Tom has been an educator since his youth, undertaking to teach his older brother Dick how to read and write, when their parents had given up on his schooling. Whilst Tom is clever and academic, Dick is a lumbering hulk, slow at learning, but good at practical, hard labour.
As the adult Tom unravels the story of his life, interspersed with snippets from revolutionary France, History becomes very much HIS story. The author is continually posing the question: "What exactly is history?", and blurring the edges between recorded events and reality. Everyone has their story, for Man is "a story-telling animal. Wherever he goes he wants to leave behind not a chaotic wake, not an empty space, but the comforting marker-buoys and trail-signs of stories."

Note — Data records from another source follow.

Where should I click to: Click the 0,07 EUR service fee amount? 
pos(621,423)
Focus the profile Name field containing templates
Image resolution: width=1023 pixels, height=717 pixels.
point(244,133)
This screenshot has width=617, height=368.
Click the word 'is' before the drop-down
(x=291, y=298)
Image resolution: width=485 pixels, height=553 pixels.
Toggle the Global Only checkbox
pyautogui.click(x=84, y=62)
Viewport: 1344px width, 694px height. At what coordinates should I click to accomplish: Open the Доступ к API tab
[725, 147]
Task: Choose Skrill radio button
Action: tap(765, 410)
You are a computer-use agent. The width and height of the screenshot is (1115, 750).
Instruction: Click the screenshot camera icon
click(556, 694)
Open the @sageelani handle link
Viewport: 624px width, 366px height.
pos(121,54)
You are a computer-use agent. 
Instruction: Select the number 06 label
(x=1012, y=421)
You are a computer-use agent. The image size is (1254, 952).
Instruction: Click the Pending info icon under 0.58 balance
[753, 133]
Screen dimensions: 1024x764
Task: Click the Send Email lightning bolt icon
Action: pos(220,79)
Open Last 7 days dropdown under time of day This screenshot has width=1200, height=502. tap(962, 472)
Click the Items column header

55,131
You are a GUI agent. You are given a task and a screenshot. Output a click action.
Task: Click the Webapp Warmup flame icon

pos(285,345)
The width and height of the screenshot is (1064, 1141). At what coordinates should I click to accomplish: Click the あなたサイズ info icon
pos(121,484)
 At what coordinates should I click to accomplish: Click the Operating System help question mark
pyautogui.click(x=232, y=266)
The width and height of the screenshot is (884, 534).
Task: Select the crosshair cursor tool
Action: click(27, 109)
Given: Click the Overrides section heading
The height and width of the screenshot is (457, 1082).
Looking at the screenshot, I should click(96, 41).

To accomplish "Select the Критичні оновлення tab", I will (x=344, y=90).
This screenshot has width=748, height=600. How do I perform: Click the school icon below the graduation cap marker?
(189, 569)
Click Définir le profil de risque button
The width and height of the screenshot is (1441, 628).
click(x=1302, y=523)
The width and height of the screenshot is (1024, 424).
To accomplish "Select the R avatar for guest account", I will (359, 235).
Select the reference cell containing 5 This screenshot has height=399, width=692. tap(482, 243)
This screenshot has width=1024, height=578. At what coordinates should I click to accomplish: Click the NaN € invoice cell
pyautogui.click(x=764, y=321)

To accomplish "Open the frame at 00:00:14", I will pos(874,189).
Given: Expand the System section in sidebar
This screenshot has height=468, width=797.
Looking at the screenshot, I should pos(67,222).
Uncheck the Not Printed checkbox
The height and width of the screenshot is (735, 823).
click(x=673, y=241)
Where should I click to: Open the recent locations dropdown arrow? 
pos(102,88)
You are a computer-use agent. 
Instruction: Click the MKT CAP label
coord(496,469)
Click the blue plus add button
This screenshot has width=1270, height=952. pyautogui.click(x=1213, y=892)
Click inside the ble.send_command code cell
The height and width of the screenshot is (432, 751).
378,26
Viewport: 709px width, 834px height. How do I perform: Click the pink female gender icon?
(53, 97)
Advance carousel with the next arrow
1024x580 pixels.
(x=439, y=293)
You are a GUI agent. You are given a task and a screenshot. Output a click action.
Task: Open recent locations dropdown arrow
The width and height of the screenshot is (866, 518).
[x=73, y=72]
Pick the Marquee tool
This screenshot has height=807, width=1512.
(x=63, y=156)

Events in the past, have a tragic impact on the future, and mistakes of youth turn out to haunt the perpetrators for the rest of their lives, for "History is a thin garment, easily punctured by a knife blade called Now."
I reached the end of the story, when all the tales had been told, and felt that I had read a great novel, which had connected me to the landscape of the Fens, and the lives of the Fenlanders. It does what all great literature does: it makes the reader feel more alive, and to appreciate how incredibly fragile is our grip on life and sanity.